## begin
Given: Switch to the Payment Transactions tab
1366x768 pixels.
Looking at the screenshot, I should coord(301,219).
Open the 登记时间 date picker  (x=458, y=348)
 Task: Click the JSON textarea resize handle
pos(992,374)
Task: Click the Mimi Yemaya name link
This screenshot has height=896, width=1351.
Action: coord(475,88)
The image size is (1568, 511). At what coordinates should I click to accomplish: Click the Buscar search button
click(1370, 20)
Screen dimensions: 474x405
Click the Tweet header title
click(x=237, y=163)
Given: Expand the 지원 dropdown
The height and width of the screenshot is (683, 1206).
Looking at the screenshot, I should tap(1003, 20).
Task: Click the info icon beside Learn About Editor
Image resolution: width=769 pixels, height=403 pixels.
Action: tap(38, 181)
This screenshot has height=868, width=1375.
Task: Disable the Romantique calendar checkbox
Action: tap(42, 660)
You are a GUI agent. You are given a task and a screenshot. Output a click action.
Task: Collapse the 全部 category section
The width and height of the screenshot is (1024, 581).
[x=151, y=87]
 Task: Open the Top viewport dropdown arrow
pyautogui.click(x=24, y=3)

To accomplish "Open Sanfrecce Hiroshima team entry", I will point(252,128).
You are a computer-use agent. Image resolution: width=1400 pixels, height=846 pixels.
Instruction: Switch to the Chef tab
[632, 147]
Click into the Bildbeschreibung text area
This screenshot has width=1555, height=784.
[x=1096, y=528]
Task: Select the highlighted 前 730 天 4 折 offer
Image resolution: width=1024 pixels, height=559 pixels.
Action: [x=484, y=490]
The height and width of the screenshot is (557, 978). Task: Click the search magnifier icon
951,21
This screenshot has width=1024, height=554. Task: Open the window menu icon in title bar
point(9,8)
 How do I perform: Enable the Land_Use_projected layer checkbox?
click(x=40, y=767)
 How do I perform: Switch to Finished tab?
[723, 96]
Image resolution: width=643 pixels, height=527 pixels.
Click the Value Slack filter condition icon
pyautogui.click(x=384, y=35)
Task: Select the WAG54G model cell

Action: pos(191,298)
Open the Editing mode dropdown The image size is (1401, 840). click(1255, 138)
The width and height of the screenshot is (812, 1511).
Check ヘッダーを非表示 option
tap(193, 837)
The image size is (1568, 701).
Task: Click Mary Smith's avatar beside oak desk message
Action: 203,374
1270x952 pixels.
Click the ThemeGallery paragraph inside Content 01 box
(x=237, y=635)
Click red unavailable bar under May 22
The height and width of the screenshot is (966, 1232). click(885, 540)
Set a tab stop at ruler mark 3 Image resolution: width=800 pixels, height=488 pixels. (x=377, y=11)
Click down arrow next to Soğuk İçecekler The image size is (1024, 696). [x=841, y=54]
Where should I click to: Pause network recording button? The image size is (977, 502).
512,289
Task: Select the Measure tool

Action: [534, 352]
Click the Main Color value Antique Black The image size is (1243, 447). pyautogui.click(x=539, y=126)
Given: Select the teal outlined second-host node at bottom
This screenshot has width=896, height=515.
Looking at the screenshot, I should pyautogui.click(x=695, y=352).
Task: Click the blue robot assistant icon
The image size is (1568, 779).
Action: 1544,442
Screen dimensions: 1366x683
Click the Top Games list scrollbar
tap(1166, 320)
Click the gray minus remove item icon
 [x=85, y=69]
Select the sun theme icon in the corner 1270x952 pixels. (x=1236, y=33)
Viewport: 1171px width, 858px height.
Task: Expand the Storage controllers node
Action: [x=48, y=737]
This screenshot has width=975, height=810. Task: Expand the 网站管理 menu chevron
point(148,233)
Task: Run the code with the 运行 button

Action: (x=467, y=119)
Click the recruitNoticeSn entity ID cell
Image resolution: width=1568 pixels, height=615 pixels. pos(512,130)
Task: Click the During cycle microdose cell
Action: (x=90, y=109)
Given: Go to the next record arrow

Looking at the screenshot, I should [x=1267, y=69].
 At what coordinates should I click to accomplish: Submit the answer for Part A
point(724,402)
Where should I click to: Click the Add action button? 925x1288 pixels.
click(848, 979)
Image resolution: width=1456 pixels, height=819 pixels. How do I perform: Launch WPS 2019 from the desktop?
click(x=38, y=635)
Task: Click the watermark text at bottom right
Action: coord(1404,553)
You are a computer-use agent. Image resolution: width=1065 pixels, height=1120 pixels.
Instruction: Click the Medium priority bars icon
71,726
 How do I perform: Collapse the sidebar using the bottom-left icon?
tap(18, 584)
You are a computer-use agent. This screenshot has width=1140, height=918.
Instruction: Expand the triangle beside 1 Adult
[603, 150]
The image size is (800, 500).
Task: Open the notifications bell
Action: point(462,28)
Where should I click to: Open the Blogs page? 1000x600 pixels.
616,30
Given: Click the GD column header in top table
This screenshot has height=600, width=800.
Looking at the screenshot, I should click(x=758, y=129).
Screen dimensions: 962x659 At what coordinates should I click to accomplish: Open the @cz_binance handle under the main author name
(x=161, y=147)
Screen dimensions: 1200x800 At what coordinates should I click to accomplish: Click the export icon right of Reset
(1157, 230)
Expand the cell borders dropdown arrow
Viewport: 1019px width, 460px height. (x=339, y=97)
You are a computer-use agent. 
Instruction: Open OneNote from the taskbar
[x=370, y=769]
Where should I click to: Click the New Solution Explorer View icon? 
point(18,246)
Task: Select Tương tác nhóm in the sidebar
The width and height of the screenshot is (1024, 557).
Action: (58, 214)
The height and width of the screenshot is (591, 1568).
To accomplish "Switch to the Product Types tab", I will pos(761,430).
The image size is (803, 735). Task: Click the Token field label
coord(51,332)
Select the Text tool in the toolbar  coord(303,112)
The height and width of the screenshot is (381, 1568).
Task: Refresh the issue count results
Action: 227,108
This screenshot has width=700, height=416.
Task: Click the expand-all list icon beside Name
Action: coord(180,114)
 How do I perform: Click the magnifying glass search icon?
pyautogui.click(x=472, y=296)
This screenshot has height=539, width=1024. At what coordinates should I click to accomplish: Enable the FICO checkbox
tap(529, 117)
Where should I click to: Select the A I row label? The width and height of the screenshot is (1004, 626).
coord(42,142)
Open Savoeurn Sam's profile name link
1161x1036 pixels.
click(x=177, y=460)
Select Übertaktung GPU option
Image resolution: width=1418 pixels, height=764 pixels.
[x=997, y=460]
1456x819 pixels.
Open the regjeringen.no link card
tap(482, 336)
## end
** Requirements **
Recast every line of the items above as a Markdown table with the columns Row and Item line, numbering the rows in order and leaving out blank lines.

** Solution for this task **
| Row | Item line |
|---|---|
| 1 | Given: Switch to the Payment Transactions tab |
| 2 | 1366x768 pixels. |
| 3 | Looking at the screenshot, I should coord(301,219). |
| 4 | Open the 登记时间 date picker  (x=458, y=348) |
| 5 |  Task: Click the JSON textarea resize handle |
| 6 | pos(992,374) |
| 7 | Task: Click the Mimi Yemaya name link |
| 8 | This screenshot has height=896, width=1351. |
| 9 | Action: coord(475,88) |
| 10 | The image size is (1568, 511). At what coordinates should I click to accomplish: Click the Buscar search button |
| 11 | click(1370, 20) |
| 12 | Screen dimensions: 474x405 |
| 13 | Click the Tweet header title |
| 14 | click(x=237, y=163) |
| 15 | Given: Expand the 지원 dropdown |
| 16 | The height and width of the screenshot is (683, 1206). |
| 17 | Looking at the screenshot, I should tap(1003, 20). |
| 18 | Task: Click the info icon beside Learn About Editor |
| 19 | Image resolution: width=769 pixels, height=403 pixels. |
| 20 | Action: tap(38, 181) |
| 21 | This screenshot has height=868, width=1375. |
| 22 | Task: Disable the Romantique calendar checkbox |
| 23 | Action: tap(42, 660) |
| 24 | You are a GUI agent. You are given a task and a screenshot. Output a click action. |
| 25 | Task: Collapse the 全部 category section |
| 26 | The width and height of the screenshot is (1024, 581). |
| 27 | [x=151, y=87] |
| 28 |  Task: Open the Top viewport dropdown arrow |
| 29 | pyautogui.click(x=24, y=3) |
| 30 | To accomplish "Open Sanfrecce Hiroshima team entry", I will point(252,128). |
| 31 | You are a computer-use agent. Image resolution: width=1400 pixels, height=846 pixels. |
| 32 | Instruction: Switch to the Chef tab |
| 33 | [632, 147] |
| 34 | Click into the Bildbeschreibung text area |
| 35 | This screenshot has width=1555, height=784. |
| 36 | [x=1096, y=528] |
| 37 | Task: Select the highlighted 前 730 天 4 折 offer |
| 38 | Image resolution: width=1024 pixels, height=559 pixels. |
| 39 | Action: [x=484, y=490] |
| 40 | The height and width of the screenshot is (557, 978). Task: Click the search magnifier icon |
| 41 | 951,21 |
| 42 | This screenshot has width=1024, height=554. Task: Open the window menu icon in title bar |
| 43 | point(9,8) |
| 44 |  How do I perform: Enable the Land_Use_projected layer checkbox? |
| 45 | click(x=40, y=767) |
| 46 |  How do I perform: Switch to Finished tab? |
| 47 | [723, 96] |
| 48 | Image resolution: width=643 pixels, height=527 pixels. |
| 49 | Click the Value Slack filter condition icon |
| 50 | pyautogui.click(x=384, y=35) |
| 51 | Task: Select the WAG54G model cell |
| 52 | Action: pos(191,298) |
| 53 | Open the Editing mode dropdown The image size is (1401, 840). click(1255, 138) |
| 54 | The width and height of the screenshot is (812, 1511). |
| 55 | Check ヘッダーを非表示 option |
| 56 | tap(193, 837) |
| 57 | The image size is (1568, 701). |
| 58 | Task: Click Mary Smith's avatar beside oak desk message |
| 59 | Action: 203,374 |
| 60 | 1270x952 pixels. |
| 61 | Click the ThemeGallery paragraph inside Content 01 box |
| 62 | (x=237, y=635) |
| 63 | Click red unavailable bar under May 22 |
| 64 | The height and width of the screenshot is (966, 1232). click(885, 540) |
| 65 | Set a tab stop at ruler mark 3 Image resolution: width=800 pixels, height=488 pixels. (x=377, y=11) |
| 66 | Click down arrow next to Soğuk İçecekler The image size is (1024, 696). [x=841, y=54] |
| 67 | Where should I click to: Pause network recording button? The image size is (977, 502). |
| 68 | 512,289 |
| 69 | Task: Select the Measure tool |
| 70 | Action: [534, 352] |
| 71 | Click the Main Color value Antique Black The image size is (1243, 447). pyautogui.click(x=539, y=126) |
| 72 | Given: Select the teal outlined second-host node at bottom |
| 73 | This screenshot has width=896, height=515. |
| 74 | Looking at the screenshot, I should pyautogui.click(x=695, y=352). |
| 75 | Task: Click the blue robot assistant icon |
| 76 | The image size is (1568, 779). |
| 77 | Action: 1544,442 |
| 78 | Screen dimensions: 1366x683 |
| 79 | Click the Top Games list scrollbar |
| 80 | tap(1166, 320) |
| 81 | Click the gray minus remove item icon |
| 82 |  [x=85, y=69] |
| 83 | Select the sun theme icon in the corner 1270x952 pixels. (x=1236, y=33) |
| 84 | Viewport: 1171px width, 858px height. |
| 85 | Task: Expand the Storage controllers node |
| 86 | Action: [x=48, y=737] |
| 87 | This screenshot has width=975, height=810. Task: Expand the 网站管理 menu chevron |
| 88 | point(148,233) |
| 89 | Task: Run the code with the 运行 button |
| 90 | Action: (x=467, y=119) |
| 91 | Click the recruitNoticeSn entity ID cell |
| 92 | Image resolution: width=1568 pixels, height=615 pixels. pos(512,130) |
| 93 | Task: Click the During cycle microdose cell |
| 94 | Action: (x=90, y=109) |
| 95 | Given: Go to the next record arrow |
| 96 | Looking at the screenshot, I should [x=1267, y=69]. |
| 97 |  At what coordinates should I click to accomplish: Submit the answer for Part A |
| 98 | point(724,402) |
| 99 | Where should I click to: Click the Add action button? 925x1288 pixels. |
| 100 | click(848, 979) |
| 101 | Image resolution: width=1456 pixels, height=819 pixels. How do I perform: Launch WPS 2019 from the desktop? |
| 102 | click(x=38, y=635) |
| 103 | Task: Click the watermark text at bottom right |
| 104 | Action: coord(1404,553) |
| 105 | You are a computer-use agent. Image resolution: width=1065 pixels, height=1120 pixels. |
| 106 | Instruction: Click the Medium priority bars icon |
| 107 | 71,726 |
| 108 |  How do I perform: Collapse the sidebar using the bottom-left icon? |
| 109 | tap(18, 584) |
| 110 | You are a computer-use agent. This screenshot has width=1140, height=918. |
| 111 | Instruction: Expand the triangle beside 1 Adult |
| 112 | [603, 150] |
| 113 | The image size is (800, 500). |
| 114 | Task: Open the notifications bell |
| 115 | Action: point(462,28) |
| 116 | Where should I click to: Open the Blogs page? 1000x600 pixels. |
| 117 | 616,30 |
| 118 | Given: Click the GD column header in top table |
| 119 | This screenshot has height=600, width=800. |
| 120 | Looking at the screenshot, I should click(x=758, y=129). |
| 121 | Screen dimensions: 962x659 At what coordinates should I click to accomplish: Open the @cz_binance handle under the main author name |
| 122 | (x=161, y=147) |
| 123 | Screen dimensions: 1200x800 At what coordinates should I click to accomplish: Click the export icon right of Reset |
| 124 | (1157, 230) |
| 125 | Expand the cell borders dropdown arrow |
| 126 | Viewport: 1019px width, 460px height. (x=339, y=97) |
| 127 | You are a computer-use agent.  |
| 128 | Instruction: Open OneNote from the taskbar |
| 129 | [x=370, y=769] |
| 130 | Where should I click to: Click the New Solution Explorer View icon?  |
| 131 | point(18,246) |
| 132 | Task: Select Tương tác nhóm in the sidebar |
| 133 | The width and height of the screenshot is (1024, 557). |
| 134 | Action: (58, 214) |
| 135 | The height and width of the screenshot is (591, 1568). |
| 136 | To accomplish "Switch to the Product Types tab", I will pos(761,430). |
| 137 | The image size is (803, 735). Task: Click the Token field label |
| 138 | coord(51,332) |
| 139 | Select the Text tool in the toolbar  coord(303,112) |
| 140 | The height and width of the screenshot is (381, 1568). |
| 141 | Task: Refresh the issue count results |
| 142 | Action: 227,108 |
| 143 | This screenshot has width=700, height=416. |
| 144 | Task: Click the expand-all list icon beside Name |
| 145 | Action: coord(180,114) |
| 146 |  How do I perform: Click the magnifying glass search icon? |
| 147 | pyautogui.click(x=472, y=296) |
| 148 | This screenshot has height=539, width=1024. At what coordinates should I click to accomplish: Enable the FICO checkbox |
| 149 | tap(529, 117) |
| 150 | Where should I click to: Select the A I row label? The width and height of the screenshot is (1004, 626). |
| 151 | coord(42,142) |
| 152 | Open Savoeurn Sam's profile name link |
| 153 | 1161x1036 pixels. |
| 154 | click(x=177, y=460) |
| 155 | Select Übertaktung GPU option |
| 156 | Image resolution: width=1418 pixels, height=764 pixels. |
| 157 | [x=997, y=460] |
| 158 | 1456x819 pixels. |
| 159 | Open the regjeringen.no link card |
| 160 | tap(482, 336) |